Carrier does not address the calculations we have made and the errors he claims do not apply to our calculations (he also misrepresents the arguments of Dembski, and Bradley and Thaxton so I can only assume that he does the same for those with whom I am not familiar).

Much of his ‘analysis’ applies to very old publications (none by us), presumably because if he addressed the arguments current in 2004 he would have much less to rabbit on about and much less to be able to confuse the unsuspecting reader with. I realize that Carrier’s article was published in 2004, but he does not address any of the material we published prior to that date (e.g. The Origin of Life: A Critique of Current Scientific Models was published in 1996 and clearly shows that the origin of life is not just a matter of getting a self-reproducing protein, which Carrier very deceptively (or possibly ignorantly, since he is an historian, not a scientist) claims and furthermore gives the impression that such a thing has been demonstrated to exist outside the cell environment).

Carrier makes many false claims: e.g. that homochiral amino acids occur naturally (i.e. from chemistry/physics) and that they are produced by supernovas (did someone sample a supernova?!). Both false claims; see the articles on homochirality on creation.com (use the search window). The problem has not been solved at all.

Nevertheless, we have made calculations that ignore all the special conditions required (such as homochirality) and it still shows that not even one average functional protein would ever form, let alone the hundreds required for a minimal self-reproducing cell (Carrier continually wildly understates the problem, trying to minimize the requirements to make it believable; this is not science but special pleading for the purpose of proselytizing for atheism.)

Carrier also continually confuses operational science and origins science in his introduction, which is rather odd, considering he is writing in a journal of philosophy and science. See ‘It’s not science (section: A valid distinction).

Carrier also claims that we cannot know how many experiments are possible. This is rubbish. We can put an upper limit on the number of experiments possible and make it really ridiculously large and still abiogenesis comes up way short. We can make all the assumptions in favour of abiogenesis and it still comes up so far short that only a died-in-the-wool atheist (“metaphysical naturalist” is the Infidels.org term) could possibly continue to believe it happened. There is such a calculation in Who created God?

Carrier uses bluff (smokescreens) and bluster to hoodwink readers into thinking he has addressed the issues and he has not addressed them, he has sidestepped them.

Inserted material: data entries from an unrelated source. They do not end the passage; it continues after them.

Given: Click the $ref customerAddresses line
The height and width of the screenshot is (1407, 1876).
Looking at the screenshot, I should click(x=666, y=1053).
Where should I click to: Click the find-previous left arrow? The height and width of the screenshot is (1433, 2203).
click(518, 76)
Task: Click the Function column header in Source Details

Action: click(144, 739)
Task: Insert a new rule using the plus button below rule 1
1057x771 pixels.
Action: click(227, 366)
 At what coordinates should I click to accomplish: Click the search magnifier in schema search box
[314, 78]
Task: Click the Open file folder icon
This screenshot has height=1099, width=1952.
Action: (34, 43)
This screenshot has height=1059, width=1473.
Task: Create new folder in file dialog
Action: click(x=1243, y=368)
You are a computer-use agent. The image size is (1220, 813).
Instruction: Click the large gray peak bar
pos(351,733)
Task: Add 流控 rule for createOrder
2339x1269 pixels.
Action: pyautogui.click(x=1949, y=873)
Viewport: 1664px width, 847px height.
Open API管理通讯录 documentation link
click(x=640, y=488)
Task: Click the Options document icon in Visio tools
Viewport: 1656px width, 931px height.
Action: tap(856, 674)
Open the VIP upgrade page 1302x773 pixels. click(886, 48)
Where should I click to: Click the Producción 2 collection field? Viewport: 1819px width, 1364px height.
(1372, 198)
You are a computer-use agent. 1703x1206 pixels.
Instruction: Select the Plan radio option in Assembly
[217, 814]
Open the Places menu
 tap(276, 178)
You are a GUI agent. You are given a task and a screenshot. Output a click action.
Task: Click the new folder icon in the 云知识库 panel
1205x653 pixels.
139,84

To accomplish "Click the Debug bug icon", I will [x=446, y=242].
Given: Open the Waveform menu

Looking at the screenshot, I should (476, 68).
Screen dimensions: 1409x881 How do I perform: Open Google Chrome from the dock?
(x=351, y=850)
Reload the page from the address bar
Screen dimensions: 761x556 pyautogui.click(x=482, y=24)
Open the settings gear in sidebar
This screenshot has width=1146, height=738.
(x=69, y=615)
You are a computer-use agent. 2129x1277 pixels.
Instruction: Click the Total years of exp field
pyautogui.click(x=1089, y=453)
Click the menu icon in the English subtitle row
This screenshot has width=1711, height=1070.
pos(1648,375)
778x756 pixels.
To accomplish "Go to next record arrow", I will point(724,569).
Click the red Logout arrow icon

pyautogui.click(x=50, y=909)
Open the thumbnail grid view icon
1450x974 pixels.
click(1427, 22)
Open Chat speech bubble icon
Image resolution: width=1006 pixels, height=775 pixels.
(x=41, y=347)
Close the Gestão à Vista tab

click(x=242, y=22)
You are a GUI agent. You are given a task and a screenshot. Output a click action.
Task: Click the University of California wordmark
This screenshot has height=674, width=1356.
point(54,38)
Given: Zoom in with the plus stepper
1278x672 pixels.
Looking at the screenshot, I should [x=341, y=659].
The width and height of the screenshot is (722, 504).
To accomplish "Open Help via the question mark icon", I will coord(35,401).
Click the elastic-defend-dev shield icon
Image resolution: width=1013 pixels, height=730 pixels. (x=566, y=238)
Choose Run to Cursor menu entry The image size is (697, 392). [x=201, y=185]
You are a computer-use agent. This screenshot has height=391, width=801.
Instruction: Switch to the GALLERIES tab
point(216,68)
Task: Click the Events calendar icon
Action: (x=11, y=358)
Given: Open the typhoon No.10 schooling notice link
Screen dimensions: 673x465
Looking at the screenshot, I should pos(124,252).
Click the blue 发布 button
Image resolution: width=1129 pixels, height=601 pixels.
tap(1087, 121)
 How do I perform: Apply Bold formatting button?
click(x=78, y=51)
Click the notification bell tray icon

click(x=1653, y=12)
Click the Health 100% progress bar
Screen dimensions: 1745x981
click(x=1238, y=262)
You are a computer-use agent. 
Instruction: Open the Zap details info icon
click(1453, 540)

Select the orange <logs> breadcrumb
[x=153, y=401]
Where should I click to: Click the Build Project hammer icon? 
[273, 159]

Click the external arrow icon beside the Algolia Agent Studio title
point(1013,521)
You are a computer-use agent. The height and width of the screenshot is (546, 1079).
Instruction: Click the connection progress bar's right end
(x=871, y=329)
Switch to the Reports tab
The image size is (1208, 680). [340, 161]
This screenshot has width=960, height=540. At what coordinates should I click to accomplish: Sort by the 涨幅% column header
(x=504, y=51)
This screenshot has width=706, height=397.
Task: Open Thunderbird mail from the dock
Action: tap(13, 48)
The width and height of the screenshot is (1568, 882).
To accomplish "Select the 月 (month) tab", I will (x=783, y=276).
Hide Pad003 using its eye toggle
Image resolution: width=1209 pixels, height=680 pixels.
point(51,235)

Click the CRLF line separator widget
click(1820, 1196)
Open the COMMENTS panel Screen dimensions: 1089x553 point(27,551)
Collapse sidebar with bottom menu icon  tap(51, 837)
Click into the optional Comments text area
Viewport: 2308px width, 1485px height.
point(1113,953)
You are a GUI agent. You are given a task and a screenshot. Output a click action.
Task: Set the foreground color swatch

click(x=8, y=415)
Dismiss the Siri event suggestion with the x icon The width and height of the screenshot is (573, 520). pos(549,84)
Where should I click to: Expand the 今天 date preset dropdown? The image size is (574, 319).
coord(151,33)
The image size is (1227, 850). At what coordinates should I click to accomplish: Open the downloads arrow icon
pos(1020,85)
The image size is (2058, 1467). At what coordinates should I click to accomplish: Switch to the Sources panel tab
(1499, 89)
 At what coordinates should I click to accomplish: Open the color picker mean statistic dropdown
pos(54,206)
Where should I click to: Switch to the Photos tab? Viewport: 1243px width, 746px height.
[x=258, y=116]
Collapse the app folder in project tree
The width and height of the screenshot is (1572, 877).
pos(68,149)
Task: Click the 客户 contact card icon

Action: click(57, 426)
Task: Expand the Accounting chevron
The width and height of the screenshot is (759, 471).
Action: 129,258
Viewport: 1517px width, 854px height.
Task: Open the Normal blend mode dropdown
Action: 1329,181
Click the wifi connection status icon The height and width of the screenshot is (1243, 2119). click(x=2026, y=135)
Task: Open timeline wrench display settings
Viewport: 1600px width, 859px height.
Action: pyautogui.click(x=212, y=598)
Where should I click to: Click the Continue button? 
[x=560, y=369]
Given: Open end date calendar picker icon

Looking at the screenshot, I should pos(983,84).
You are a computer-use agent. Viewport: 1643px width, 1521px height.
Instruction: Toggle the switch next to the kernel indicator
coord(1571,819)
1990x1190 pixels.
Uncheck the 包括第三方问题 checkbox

Carrier confuses entropy and configurational entropy and falsely claims that the entropy problem for evolution has been solved. Wrong! See: Some thermodynamics criticisms—and answers (#2).

Here is another article that briefly lists the problems for the naturalistic origin of life (it is not just a probability problem; quite of few of the issues are insurmountable): 15 loopholes in the evolutionary theory of the origin of life: Summary.

I hope I have covered enough for you to see that Mr Carrier has not been very accurate in this treatment of this subject. His article is without merit.